RE: Conflict detection for update_deleted in logical replication

From: "Zhijie Hou (Fujitsu)" <houzj(dot)fnst(at)fujitsu(dot)com>
To: Amit Kapila <amit(dot)kapila16(at)gmail(dot)com>, Masahiko Sawada <sawada(dot)mshk(at)gmail(dot)com>
Cc: Nisha Moond <nisha(dot)moond412(at)gmail(dot)com>, "Hayato Kuroda (Fujitsu)" <kuroda(dot)hayato(at)fujitsu(dot)com>, shveta malik <shveta(dot)malik(at)gmail(dot)com>, pgsql-hackers <pgsql-hackers(at)postgresql(dot)org>
Subject: RE: Conflict detection for update_deleted in logical replication
Date: 2025-01-15 08:50:49
Message-ID: OS0PR01MB5716A1E0AF0A3C4EEB2FED3994192@OS0PR01MB5716.jpnprd01.prod.outlook.com
Views: Raw Message | Whole Thread | Download mbox | Resend email
Thread:
Lists: pgsql-hackers

On Wednesday, January 15, 2025 12:08 PM Amit Kapila <amit(dot)kapila16(at)gmail(dot)com> wrote:

Hi,

>
> On Wed, Jan 15, 2025 at 5:57 AM Masahiko Sawada
> <sawada(dot)mshk(at)gmail(dot)com> wrote:
> >
> > On Mon, Jan 13, 2025 at 8:39 PM Amit Kapila <amit(dot)kapila16(at)gmail(dot)com>
> wrote:
> > >
> > > As of now, I can't think of a way to throttle the publisher when the
> > > apply_worker lags. Basically, we need some way to throttle (reduce
> > > the speed of backends) when the apply worker is lagging behind a
> > > threshold margin. Can you think of some way? I thought if one
> > > notices frequent invalidation of the launcher's slot due to max_lag,
> > > then they can rebalance their workload on the publisher.
> >
> > I don't have any ideas other than invalidating the launcher's slot
> > when the apply lag is huge.

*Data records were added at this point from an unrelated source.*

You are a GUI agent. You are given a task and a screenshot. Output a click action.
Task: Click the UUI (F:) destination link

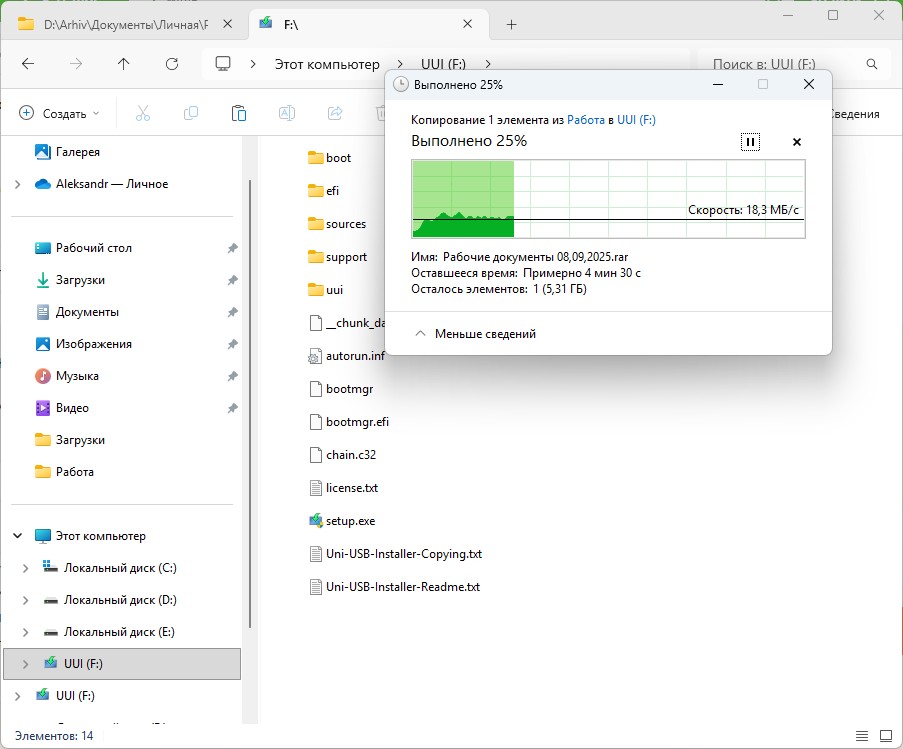[636, 120]
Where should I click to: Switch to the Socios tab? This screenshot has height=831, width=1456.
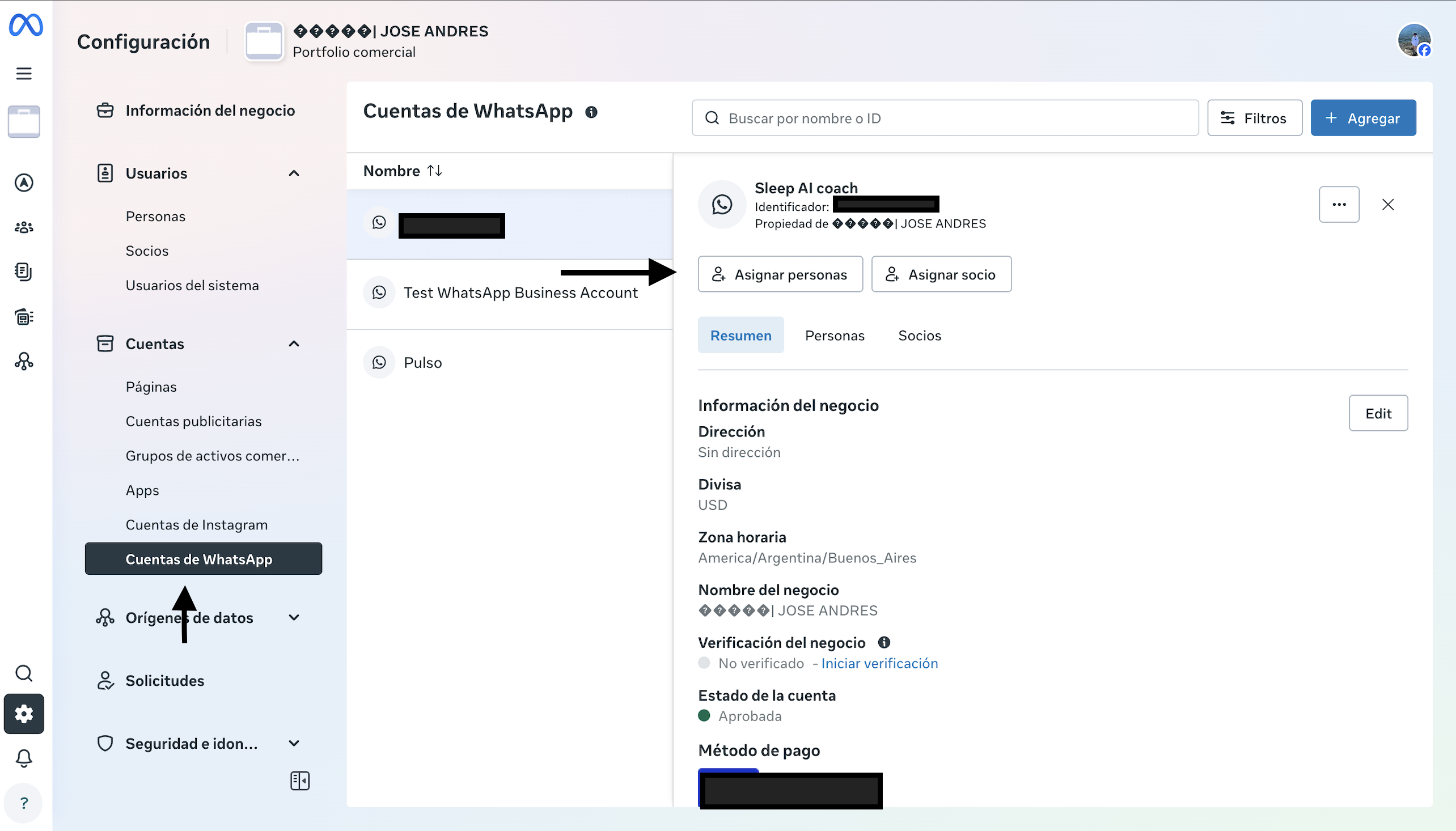coord(919,336)
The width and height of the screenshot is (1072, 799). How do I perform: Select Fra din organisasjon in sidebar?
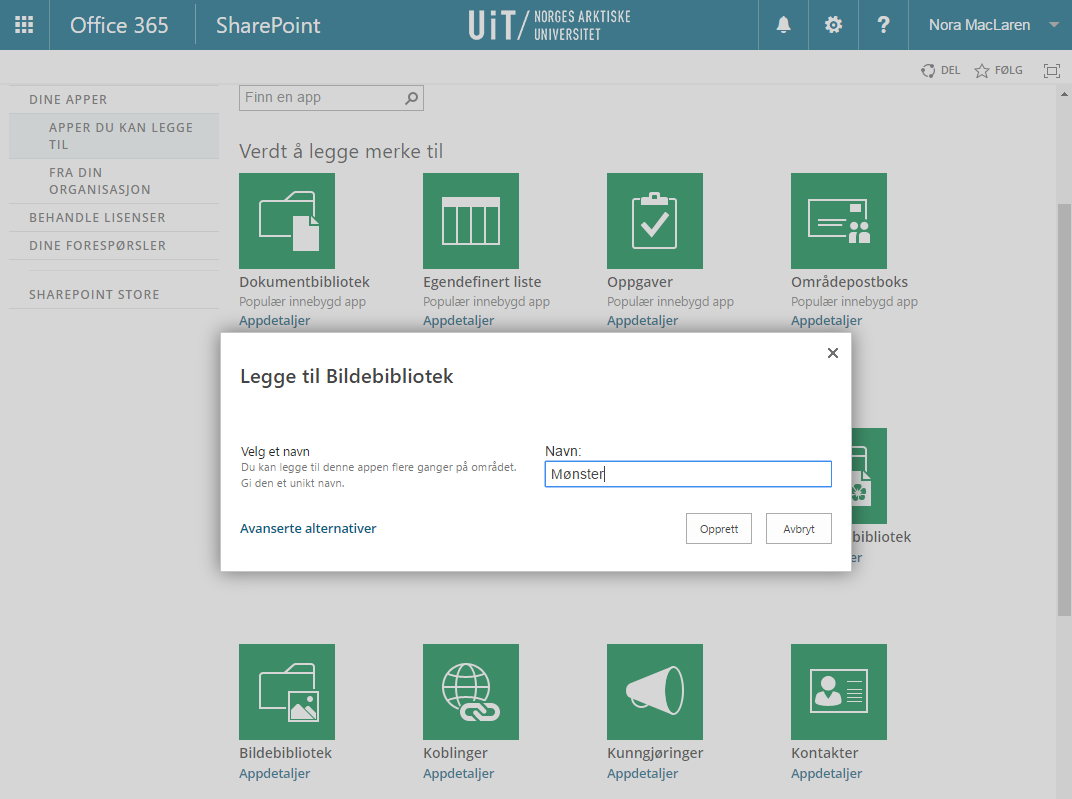(x=100, y=181)
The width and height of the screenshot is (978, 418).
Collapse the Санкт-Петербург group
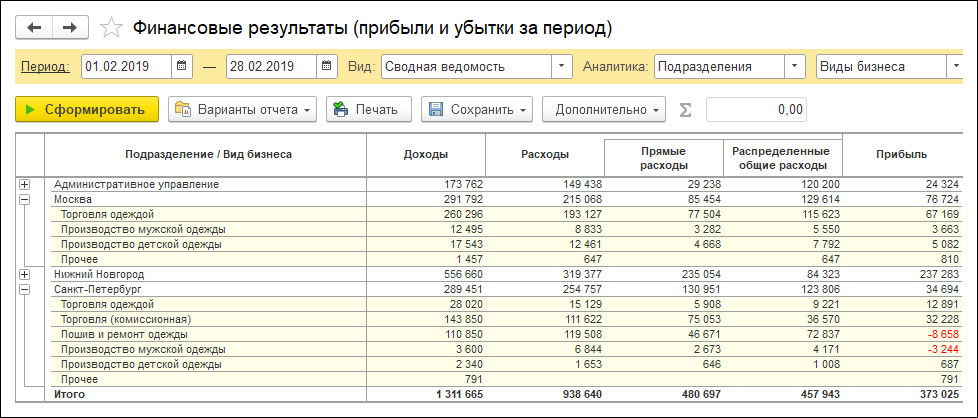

We can think of invalidating the
> > launcher's slot for some reasons such as the replay lag, the age of
> > slot's xmin, and the duration.
> >
>
> Right, this is exactly where we are heading. I think we can add reasons
> step-wise. For example, as a first step, we can invalidate the slot due to replay
> LAG. Then, slowly, we can add other reasons as well.
>
> One thing that needs more discussion is the exact way to invalidate a slot. I
> have mentioned a couple of ideas in my previous email which I am writing
> again: "If we just invalidate the slot, users can check the status of the slot and
> need to disable/enable retain_conflict_info again to start retaining the required
> information. This would be required because we can't allow system slots (slots
> created
> internally) to be created by users. The other way could be that instead of
> invalidating the slot, we directly drop/re-create the slot or increase its xmin. If
> we choose to advance the slot automatically without user intervention, we need
> to let users know via LOG and or via information in the view."

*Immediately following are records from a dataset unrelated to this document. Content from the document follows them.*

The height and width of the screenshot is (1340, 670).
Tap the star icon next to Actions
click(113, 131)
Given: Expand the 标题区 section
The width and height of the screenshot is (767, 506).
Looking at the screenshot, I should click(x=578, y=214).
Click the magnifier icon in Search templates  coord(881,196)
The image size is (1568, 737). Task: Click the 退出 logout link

In the latest version, we implemented a simpler approach that allows the apply
worker to directly advance the oldest_nonremovable_xid if the waiting time
exceeds the newly introduced option's limit. I've named this option
"max_conflict_retention_duration," as it aligns better with the conflict
detection concept and the "retain_conflict_info" option.

During the last phase (RCI_WAIT_FOR_LOCAL_FLUSH), the apply worker evaluates
how much time it has spent waiting. If this duration exceeds the
max_conflict_retention_duration, the worker directly advances the
oldest_nonremovable_xid and logs a message indicating the forced advancement of
the non-removable transaction ID.

This approach is a bit like a time-based option that discussed before.
Compared to the slot invalidation approach, this approach is simpler because we
can avoid adding 1) new slot invalidation type due to apply lag, 2) new field
lag_behind in shared memory (MyLogicalRepWorker) to indicate when the lag
exceeds the limit, and 3) additional logic in the launcher to handle each
worker's lag status.

In the slot invalidation, user would be able to confirm if the current by
checking if the slot in pg_replication_slot in invalidated or not, while in the
simpler approach mentioned, user could only confirm that by checking the LOGs.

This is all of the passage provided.